Weekly View - No tech immunity
The Pfizer/BioNTech breakthrough and the expectation that other vaccines will follow closely mean that we should avoid the grim scenario of a third or fourth wave of the pandemic. Of course, when precisely these vaccines will be ready for distribution and the extent to which the general population will accept to be vaccinated remain to be seen. But last week’s announcement makes it likely that economic recovery will progressively gain a firmer footing next year—to the benefit of value/cyclical stocks that have long underperformed their ‘growth’ style, especially in tech-related, rivals. Yet, as we wait for confirmation that value stocks can improve their relative performance in a sustainable way, it may be too early to abandon tech stocks, which continue to benefit from nominal bond yields that we think are set to remain low. Still needing to see a sustained recovery and/or a fiscal package we believe the sensible option for now is to look at the equal weight S&P 500 index to diversify from the big mega stocks that increasing dominate non-weighted indexes.
The Chinese authorities’ dramatic derailing of Ant Financial’s IPO should not be viewed in isolation. The issuing of guidelines to counter monopolistic practices in the internet industry and moves to rein in nonbank credit platforms suggest that economic security (and control) remain paramount for the Chinese government. Last week also saw the EU launch antitrust charges against Amazon. It is perhaps premature to call a ‘regime shift’ but the increased regulatory risk that Big Tech is facing certainly needs to be kept in mind when investing.

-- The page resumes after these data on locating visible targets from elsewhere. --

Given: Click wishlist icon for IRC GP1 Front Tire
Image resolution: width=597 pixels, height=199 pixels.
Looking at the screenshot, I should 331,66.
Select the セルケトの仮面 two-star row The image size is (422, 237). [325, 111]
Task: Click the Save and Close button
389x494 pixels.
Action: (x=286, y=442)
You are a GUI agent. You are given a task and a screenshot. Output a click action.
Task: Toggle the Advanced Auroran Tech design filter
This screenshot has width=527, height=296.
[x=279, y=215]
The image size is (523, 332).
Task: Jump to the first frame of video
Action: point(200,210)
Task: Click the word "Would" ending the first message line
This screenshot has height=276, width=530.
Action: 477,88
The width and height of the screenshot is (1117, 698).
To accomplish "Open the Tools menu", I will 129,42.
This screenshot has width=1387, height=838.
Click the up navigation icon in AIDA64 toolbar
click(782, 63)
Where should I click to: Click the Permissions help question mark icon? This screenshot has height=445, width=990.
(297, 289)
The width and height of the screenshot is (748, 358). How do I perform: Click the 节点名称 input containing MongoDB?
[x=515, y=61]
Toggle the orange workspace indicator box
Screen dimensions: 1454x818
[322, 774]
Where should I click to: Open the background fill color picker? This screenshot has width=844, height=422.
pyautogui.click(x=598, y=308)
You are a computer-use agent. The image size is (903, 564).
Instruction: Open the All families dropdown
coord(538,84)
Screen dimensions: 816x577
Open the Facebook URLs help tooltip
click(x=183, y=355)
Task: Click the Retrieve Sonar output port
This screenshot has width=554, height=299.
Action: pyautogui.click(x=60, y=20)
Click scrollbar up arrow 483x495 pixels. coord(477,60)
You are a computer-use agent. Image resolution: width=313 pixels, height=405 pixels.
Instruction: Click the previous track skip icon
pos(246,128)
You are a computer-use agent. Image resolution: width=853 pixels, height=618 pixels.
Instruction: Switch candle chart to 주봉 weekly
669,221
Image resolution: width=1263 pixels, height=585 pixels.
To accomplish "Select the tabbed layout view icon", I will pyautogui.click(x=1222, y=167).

As Brexit talks enter their endgame, the election of the pro-EU Joe Biden in place of the pro-Brexit Donald Trump may further increase pressure on Boris Johnson to avoid a ‘hard’ Brexit. The departure of hard Brexiteers such as adviser Dominic Cummings is another pointer towards a UK-EU trade deal of sorts. These developments, plus signs of stabilisation in coronavirus infections in the UK, could be positive for UK assets in the short term and for sterling, including against the US dollar.